Portrait eines jungen Manns.

Christian (20) wird Metall- und Glocken­gießer.

In eine aus Lehm gebrannte Form leiten wir flüssiges Metall. Daraus entsteht die Bronzeglocke, die wir nach dem Abkühlen freilegen, putzen und auf Qualität prüfen.

In den Glockengießereien scheint die Zeit stehen geblieben zu sein: Die Glocken werden so wie schon vor Hunderten Jahren hergestellt. Metall- und Glockengießer/innen fertigen aber auch Kunst- und Gebrauchsgegenstände oder Maschinenteile.

Zunächst erstellen Metall- und Glockengießer/innen nach Skizzen oder Modellen eine Gussform. Für eine Kirchturmglocke wird diese gemauert und mit Lehm bestrichen. Auch den Mantel für den äußeren Teil der Glocke formen sie aus Lehm. In Schmelzöfen schmelzen sie Metall und gießen es in die Gussform. Dabei müssen sie darauf achten, dass das Metall nicht zu heiß in die Form fließt. Bei diesen Arbeiten tragen Metall- und Glockengießer/innen Schutzanzüge. Wenn das Metall erkaltet ist, schleifen und polieren sie es. Schriften oder Ornamente formen sie aus Wachs, das in die Lehmform gedrückt und vor dem Gießen verbrannt wird.
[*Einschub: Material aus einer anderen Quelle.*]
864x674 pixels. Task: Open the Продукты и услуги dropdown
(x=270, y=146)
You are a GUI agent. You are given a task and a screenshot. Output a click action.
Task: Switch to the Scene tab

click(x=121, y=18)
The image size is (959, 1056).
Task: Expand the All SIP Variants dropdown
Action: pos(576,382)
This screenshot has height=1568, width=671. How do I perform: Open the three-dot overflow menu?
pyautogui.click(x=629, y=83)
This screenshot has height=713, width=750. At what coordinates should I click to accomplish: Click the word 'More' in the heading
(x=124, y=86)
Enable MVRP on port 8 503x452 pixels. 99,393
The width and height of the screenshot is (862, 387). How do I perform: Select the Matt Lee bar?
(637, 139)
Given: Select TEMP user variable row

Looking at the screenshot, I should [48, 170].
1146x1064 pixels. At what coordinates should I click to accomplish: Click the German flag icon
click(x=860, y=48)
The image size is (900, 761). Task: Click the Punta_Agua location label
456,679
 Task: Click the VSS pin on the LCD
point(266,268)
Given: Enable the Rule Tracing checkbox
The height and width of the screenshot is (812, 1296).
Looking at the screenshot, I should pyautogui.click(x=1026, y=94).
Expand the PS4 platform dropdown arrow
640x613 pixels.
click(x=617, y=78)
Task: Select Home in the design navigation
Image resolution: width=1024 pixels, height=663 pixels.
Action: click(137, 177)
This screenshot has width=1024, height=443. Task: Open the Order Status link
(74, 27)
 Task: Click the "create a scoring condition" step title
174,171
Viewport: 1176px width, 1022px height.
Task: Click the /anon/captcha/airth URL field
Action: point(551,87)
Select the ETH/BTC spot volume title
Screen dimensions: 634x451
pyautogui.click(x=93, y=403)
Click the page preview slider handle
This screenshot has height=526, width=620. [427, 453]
So entsteht ein Hohlraum, der sich mit dem flüssigen Metall füllt.

In Zinngießereien fertigen Metall- und Glockengießer/innen auch kunsthandwerkliche und Gebrauchsgegenstände, wie Zinnteller und -becher. In Eisen- und Stahlgießereien stellen sie zum Beispiel Gehäuse und Zahnräder für Maschinen her und montieren Gussteile.